• DATA EXCERPTS:
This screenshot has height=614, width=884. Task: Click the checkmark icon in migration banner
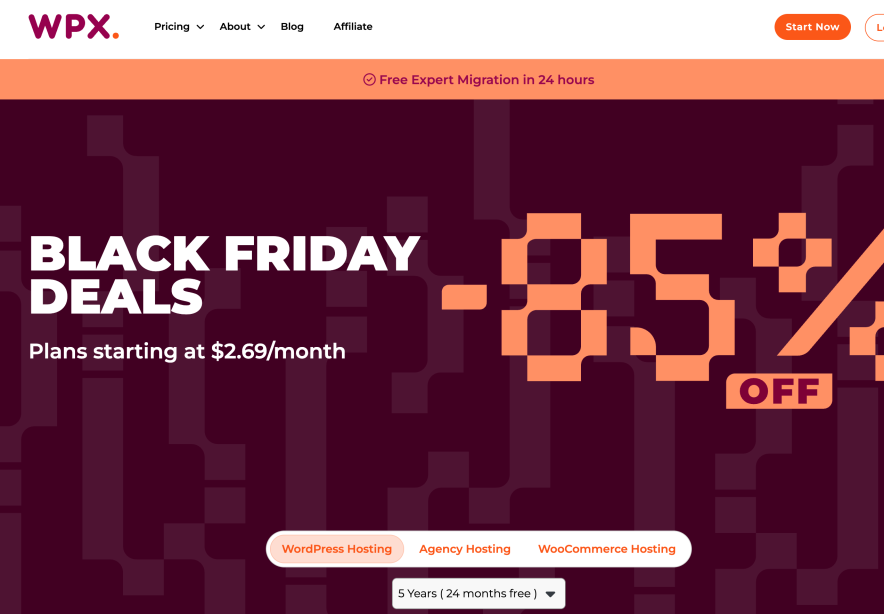point(369,80)
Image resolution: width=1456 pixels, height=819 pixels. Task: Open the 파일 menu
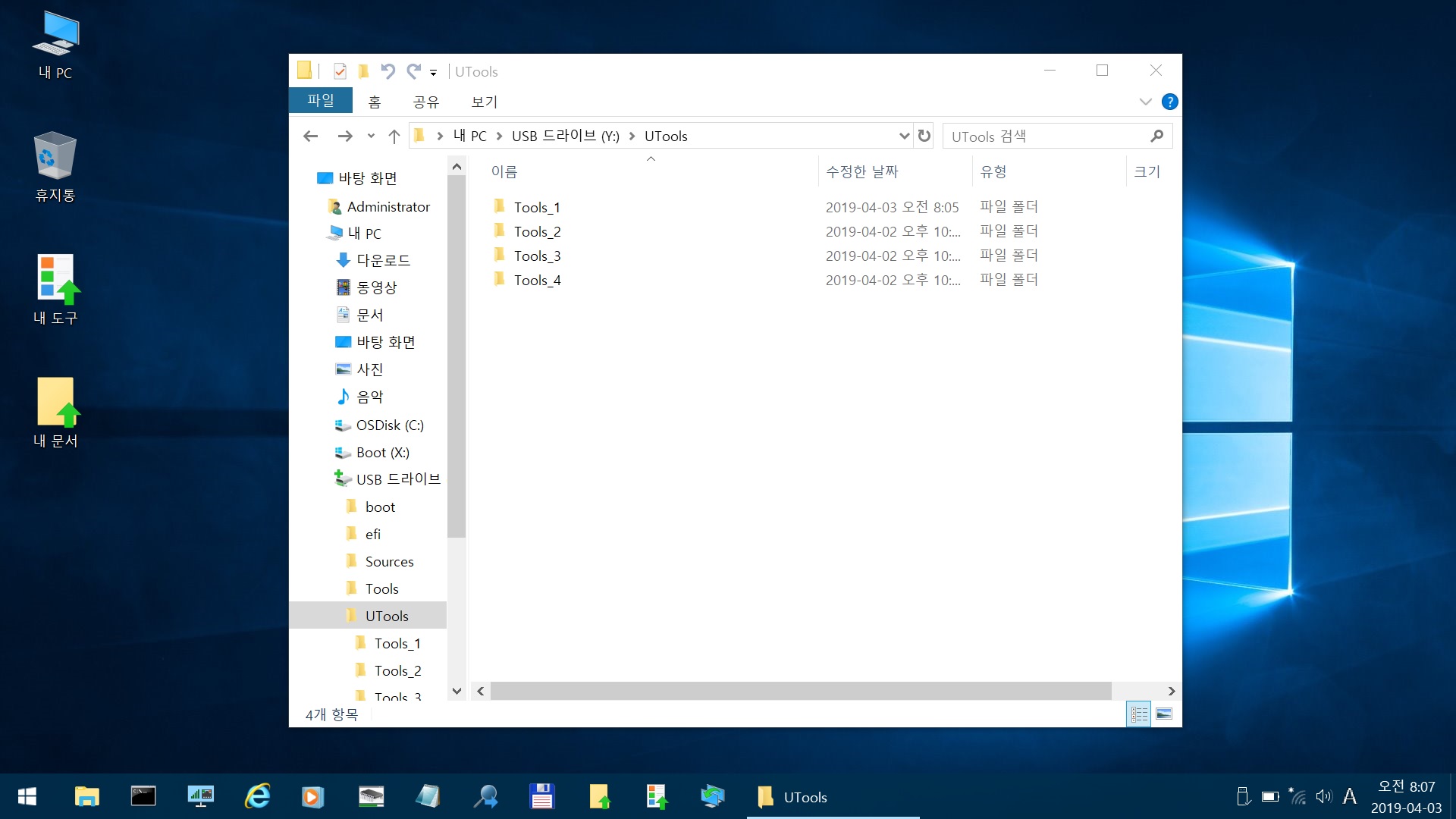(322, 100)
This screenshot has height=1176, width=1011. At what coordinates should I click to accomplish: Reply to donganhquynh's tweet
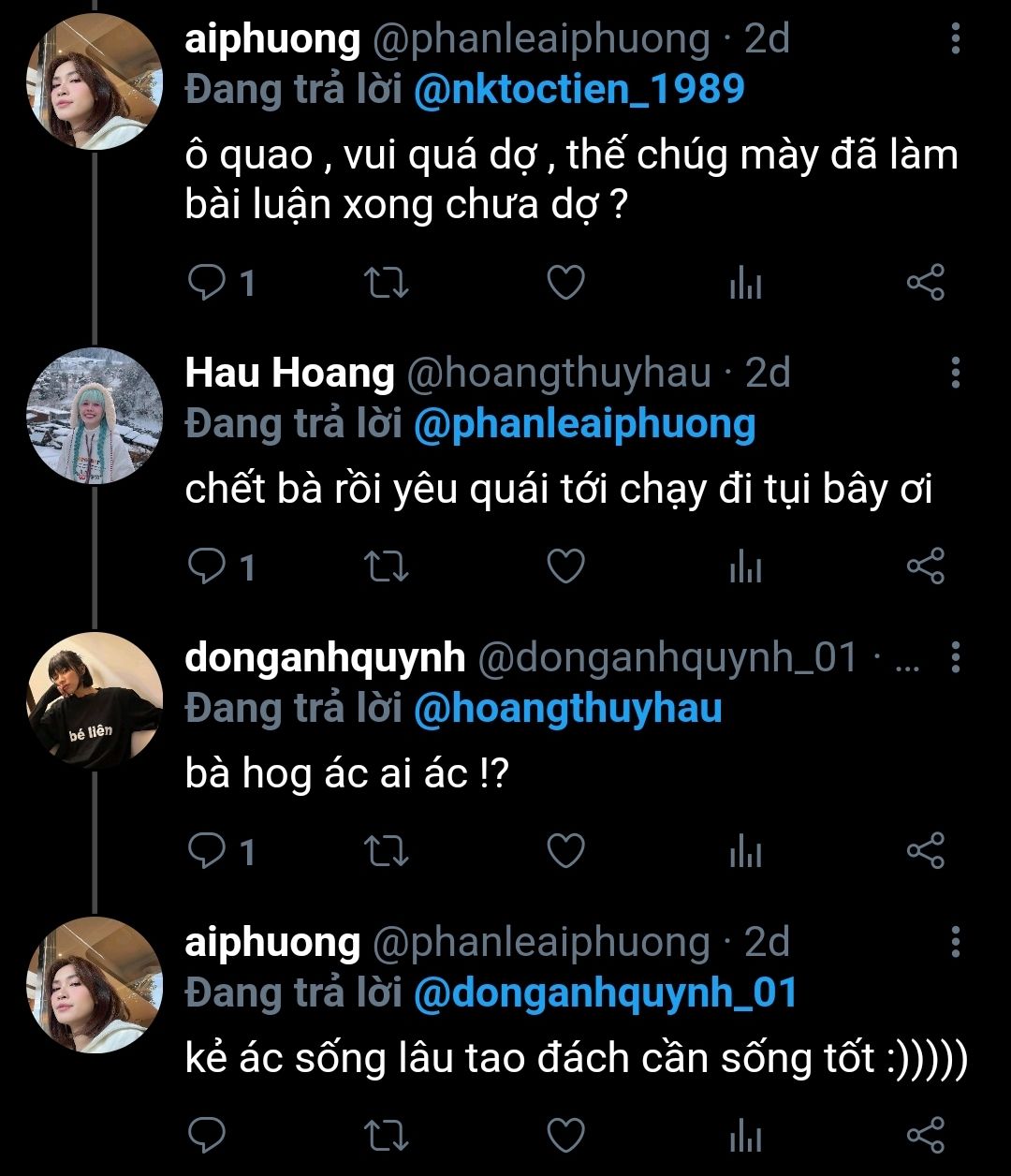pyautogui.click(x=204, y=850)
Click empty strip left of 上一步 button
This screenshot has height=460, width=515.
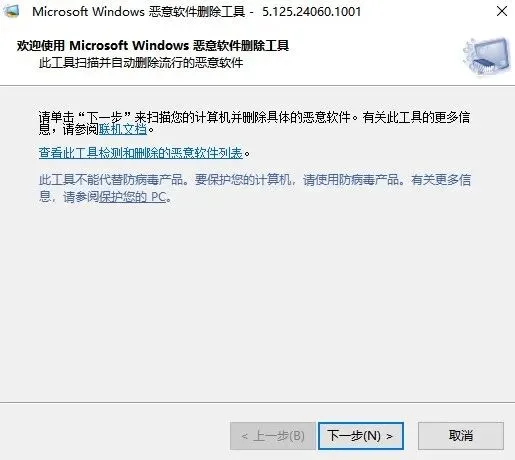pos(113,436)
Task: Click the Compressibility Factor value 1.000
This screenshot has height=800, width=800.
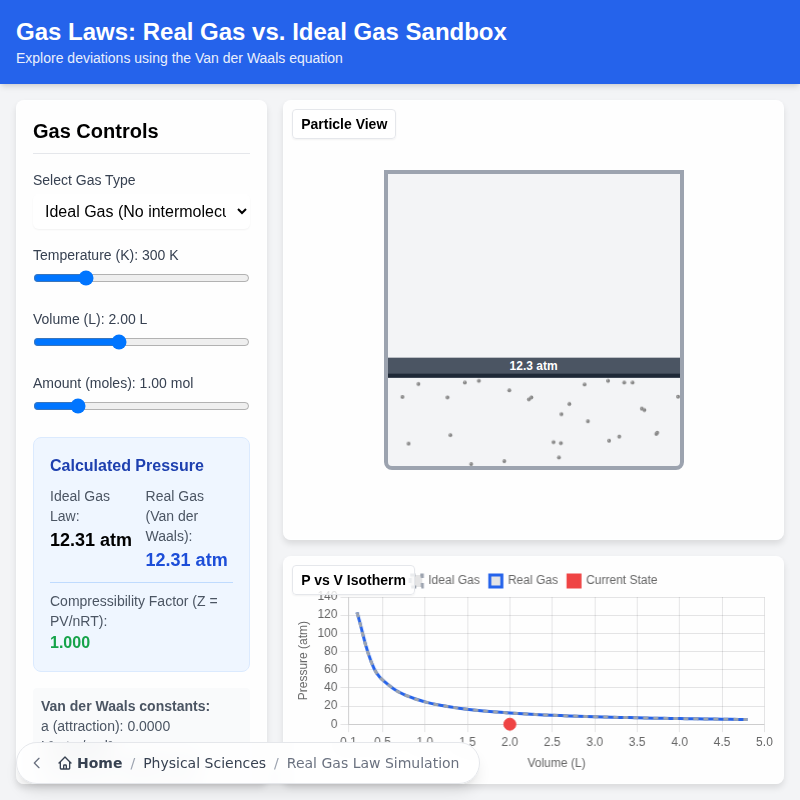Action: pos(69,642)
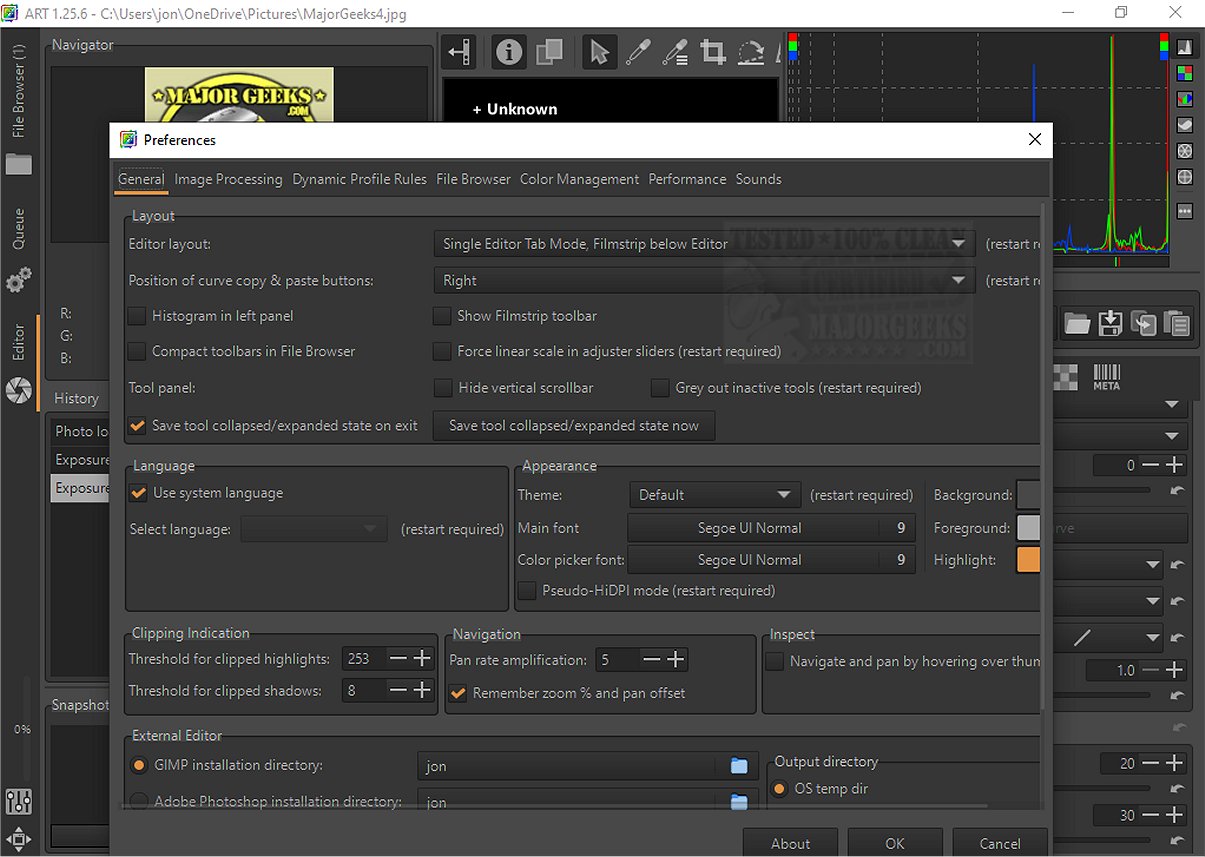The width and height of the screenshot is (1205, 857).
Task: Select the OS temp dir radio button
Action: [x=780, y=789]
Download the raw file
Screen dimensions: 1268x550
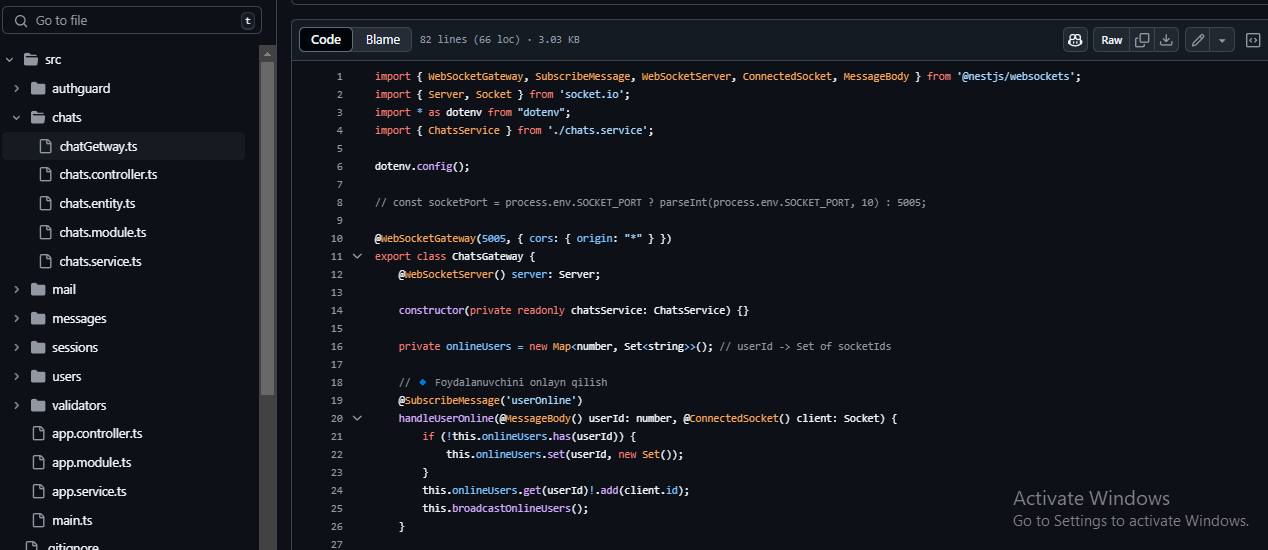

• EXERCISE AIM:
Write out the material above without changing a word, and skip any picture.

• REPLY:
This screenshot has height=614, width=884. Task: Click the checkmark icon in migration banner
point(369,80)
Image resolution: width=1456 pixels, height=819 pixels. Task: Open the 파일 menu
(322, 100)
This screenshot has height=1176, width=1011. At what coordinates should I click to accomplish: Reply to donganhquynh's tweet
pyautogui.click(x=204, y=850)
Click empty strip left of 上一步 button
This screenshot has height=460, width=515.
pos(113,436)
Task: Click the Compressibility Factor value 1.000
This screenshot has height=800, width=800.
Action: pos(69,642)
The width and height of the screenshot is (1205, 857).
Task: Select the OS temp dir radio button
Action: [x=780, y=789]
Download the raw file
Screen dimensions: 1268x550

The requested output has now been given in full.